Fathi is serving his sentence alongside another man, Alireza Seyyadian, who was also imprisoned for six years. Seyyadian was arrested as he was trying to leave the country for a Persian New Year vacation in March 2012, and was also transferred with Fathi to Rajaei-Shahr prison.
Seyyadian is a member of a group known as Church of Iran, which holds a non-Trinitarian theology. He was sentenced to 90 lashes and six years’ imprisonment for acting against national security through collusion, gathering and propagating against the Islamic regime.
World Watch Monitor has reported on how the UK’s Foreign and Commonwealth Office has previously labelled Fathi’s prison conditions as “harsh”.
Beaten up
He suffered a fractured foot and toe after being beaten up by security officials during the raid in which the alcohol was found and attributed to him.
Estimates from evidence provided by the American Center for Law and Justice, Article 18 and Middle East Concern, suggest that in May 2015 there were 90 people detained in Iranian prisons on account of their Christian faith and practice.
Several UN special reports and resolutions have condemned the violation of the rights of religious minorities. Prison authorities have sometimes discriminated against Christian detainees.

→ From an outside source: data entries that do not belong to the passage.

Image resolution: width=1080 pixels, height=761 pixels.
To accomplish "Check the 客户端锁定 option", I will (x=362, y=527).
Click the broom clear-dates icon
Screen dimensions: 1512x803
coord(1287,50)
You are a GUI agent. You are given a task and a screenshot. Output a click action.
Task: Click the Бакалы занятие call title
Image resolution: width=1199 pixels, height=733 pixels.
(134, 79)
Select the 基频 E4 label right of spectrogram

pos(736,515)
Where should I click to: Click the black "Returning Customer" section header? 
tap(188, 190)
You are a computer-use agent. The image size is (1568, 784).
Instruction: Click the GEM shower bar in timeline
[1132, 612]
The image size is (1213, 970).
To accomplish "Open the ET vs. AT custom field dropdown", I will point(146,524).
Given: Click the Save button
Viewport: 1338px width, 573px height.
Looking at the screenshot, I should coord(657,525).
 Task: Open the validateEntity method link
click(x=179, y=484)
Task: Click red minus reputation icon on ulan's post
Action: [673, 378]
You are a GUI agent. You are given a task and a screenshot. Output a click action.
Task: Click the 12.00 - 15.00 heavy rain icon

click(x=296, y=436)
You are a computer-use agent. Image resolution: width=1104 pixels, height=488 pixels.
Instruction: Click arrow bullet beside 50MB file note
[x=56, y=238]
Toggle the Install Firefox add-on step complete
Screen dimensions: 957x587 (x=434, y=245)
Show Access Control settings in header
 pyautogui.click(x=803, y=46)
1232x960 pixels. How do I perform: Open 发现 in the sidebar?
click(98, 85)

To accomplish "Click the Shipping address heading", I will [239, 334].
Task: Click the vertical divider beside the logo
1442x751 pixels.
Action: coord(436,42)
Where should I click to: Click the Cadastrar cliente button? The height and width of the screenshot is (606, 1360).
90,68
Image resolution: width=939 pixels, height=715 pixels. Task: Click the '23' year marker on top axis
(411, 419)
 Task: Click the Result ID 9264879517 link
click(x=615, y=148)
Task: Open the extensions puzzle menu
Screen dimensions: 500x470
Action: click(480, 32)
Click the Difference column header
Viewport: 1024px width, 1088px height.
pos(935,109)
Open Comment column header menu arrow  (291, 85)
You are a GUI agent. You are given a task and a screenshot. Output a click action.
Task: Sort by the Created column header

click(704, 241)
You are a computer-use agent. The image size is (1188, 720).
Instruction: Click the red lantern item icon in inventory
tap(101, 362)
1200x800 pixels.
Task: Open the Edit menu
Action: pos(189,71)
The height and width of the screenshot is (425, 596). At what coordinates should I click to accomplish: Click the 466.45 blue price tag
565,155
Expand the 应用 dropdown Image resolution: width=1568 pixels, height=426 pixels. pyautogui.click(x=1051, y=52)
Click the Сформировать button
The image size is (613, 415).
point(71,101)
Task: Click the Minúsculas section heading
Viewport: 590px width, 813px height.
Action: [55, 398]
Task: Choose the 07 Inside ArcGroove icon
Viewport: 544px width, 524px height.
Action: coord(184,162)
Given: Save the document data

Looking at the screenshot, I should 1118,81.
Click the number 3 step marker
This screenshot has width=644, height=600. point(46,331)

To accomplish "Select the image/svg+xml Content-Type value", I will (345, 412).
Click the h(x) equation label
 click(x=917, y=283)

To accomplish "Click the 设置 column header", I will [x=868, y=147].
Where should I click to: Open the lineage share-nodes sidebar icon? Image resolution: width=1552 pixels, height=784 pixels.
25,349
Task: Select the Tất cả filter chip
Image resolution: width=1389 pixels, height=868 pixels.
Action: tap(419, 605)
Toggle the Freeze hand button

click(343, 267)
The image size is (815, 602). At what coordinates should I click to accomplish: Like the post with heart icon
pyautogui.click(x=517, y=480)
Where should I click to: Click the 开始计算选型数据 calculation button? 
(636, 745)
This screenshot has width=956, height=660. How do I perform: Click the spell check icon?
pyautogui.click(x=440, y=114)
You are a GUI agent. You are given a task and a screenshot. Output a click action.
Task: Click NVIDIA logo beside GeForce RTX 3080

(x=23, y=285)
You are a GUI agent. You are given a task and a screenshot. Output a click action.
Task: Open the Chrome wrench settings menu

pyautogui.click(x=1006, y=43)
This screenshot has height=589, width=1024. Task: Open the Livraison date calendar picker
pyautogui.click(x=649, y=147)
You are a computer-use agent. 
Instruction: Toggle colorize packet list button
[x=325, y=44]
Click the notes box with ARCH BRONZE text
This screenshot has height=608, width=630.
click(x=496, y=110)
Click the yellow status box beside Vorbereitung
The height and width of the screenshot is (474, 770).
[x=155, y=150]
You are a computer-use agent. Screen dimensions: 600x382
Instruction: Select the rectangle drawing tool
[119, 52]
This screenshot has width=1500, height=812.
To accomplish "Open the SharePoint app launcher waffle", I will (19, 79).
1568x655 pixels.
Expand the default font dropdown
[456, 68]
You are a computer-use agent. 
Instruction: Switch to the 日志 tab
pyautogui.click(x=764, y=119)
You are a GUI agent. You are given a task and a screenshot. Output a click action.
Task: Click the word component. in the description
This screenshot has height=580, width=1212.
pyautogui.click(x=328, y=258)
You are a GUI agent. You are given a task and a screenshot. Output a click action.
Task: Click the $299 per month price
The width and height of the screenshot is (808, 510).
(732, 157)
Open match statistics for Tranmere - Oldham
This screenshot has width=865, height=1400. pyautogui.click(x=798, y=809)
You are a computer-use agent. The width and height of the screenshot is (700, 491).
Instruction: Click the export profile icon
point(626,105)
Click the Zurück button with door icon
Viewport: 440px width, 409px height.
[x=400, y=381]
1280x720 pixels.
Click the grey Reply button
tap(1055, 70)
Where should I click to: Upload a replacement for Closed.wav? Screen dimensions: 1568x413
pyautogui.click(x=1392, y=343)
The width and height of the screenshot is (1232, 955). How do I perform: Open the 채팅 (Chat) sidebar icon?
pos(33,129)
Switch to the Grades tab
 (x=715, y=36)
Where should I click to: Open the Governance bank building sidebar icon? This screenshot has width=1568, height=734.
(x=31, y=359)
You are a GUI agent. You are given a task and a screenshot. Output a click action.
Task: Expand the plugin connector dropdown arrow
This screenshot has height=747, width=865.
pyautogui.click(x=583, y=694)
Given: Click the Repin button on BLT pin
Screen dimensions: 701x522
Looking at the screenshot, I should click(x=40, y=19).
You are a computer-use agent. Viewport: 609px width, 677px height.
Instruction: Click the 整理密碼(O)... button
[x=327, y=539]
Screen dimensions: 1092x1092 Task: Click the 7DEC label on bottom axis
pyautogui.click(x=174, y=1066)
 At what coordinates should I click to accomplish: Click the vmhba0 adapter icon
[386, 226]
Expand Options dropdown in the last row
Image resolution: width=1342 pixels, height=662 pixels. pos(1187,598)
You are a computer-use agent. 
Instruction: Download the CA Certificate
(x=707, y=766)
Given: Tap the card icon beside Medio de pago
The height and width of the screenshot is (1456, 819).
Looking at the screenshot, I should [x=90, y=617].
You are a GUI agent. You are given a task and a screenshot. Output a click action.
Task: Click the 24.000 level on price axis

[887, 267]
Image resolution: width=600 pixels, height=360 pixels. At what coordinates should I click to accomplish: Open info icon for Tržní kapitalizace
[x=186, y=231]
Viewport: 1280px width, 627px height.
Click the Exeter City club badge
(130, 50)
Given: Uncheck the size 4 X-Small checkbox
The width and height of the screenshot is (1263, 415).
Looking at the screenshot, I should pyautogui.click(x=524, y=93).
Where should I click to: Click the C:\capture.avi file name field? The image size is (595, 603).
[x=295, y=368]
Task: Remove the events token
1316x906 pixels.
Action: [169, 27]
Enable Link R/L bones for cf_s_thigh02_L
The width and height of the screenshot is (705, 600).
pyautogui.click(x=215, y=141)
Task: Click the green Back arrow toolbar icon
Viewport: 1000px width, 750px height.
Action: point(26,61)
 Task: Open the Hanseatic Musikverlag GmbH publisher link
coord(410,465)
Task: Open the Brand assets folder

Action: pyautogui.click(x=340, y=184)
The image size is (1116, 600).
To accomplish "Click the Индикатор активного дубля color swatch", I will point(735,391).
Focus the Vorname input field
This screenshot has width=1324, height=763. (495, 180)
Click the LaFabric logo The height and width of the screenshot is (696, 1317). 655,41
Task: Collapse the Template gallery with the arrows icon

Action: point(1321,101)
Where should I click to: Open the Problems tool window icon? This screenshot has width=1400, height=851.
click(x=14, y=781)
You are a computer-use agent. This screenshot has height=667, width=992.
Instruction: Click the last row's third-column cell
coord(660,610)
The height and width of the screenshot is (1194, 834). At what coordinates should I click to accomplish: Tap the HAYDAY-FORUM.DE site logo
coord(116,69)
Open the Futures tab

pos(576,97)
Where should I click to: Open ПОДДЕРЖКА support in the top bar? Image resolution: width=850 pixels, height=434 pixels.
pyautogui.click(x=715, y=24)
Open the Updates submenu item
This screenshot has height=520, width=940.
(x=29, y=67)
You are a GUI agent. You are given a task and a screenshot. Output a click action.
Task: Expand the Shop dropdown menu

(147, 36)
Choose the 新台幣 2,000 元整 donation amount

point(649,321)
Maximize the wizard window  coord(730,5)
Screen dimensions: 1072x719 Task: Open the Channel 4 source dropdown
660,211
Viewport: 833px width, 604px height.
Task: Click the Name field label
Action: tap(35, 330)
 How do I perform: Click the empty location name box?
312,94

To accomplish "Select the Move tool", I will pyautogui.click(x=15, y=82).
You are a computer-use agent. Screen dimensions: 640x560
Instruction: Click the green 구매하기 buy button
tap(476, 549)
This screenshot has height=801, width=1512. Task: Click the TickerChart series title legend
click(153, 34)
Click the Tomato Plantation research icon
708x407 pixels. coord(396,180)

In Rajaei-Shahr prison, for instance, Christian prisoners were refused permission to participate in the prison Christmas celebrations.
Other prisoners have also had to face additional sentences. Ebrahim Firouzi had been due for release on 13th January, but has been kept in prison and was retried on 8th March of charges of ‘acting against national security, gathering, and collusion’.
According to the 2015 World Watch List by Open Doors International, a charity that supports Christians who face hostilities because of their faith, Iran ranks seventh (up two points from last year) in the top ten countries where Christians are persecuted.
The main driver of persecution in Iran, it says, is ‘Islamic extremism’; Christians from an Islamic background are especially targeted. Increasing numbers of Farsi [Persian] speaking churches have been forced to close; some of which have been there for both decades and centuries. This is a development that has not been seen in the history of the church in Iran, stated the World Watch List.
“Expectations were high when President Rouhani took office in 2013. However, his powers are limited and in the short run, no concrete changes are expected for religious minorities” says Open Doors.
Mohabat News reports that even Sunni Muslims cannot enjoy the least amount of freedom. As with Christians and other religious minorities, Sunnis are not allowed to build a mosque of their own in Tehran, the capital.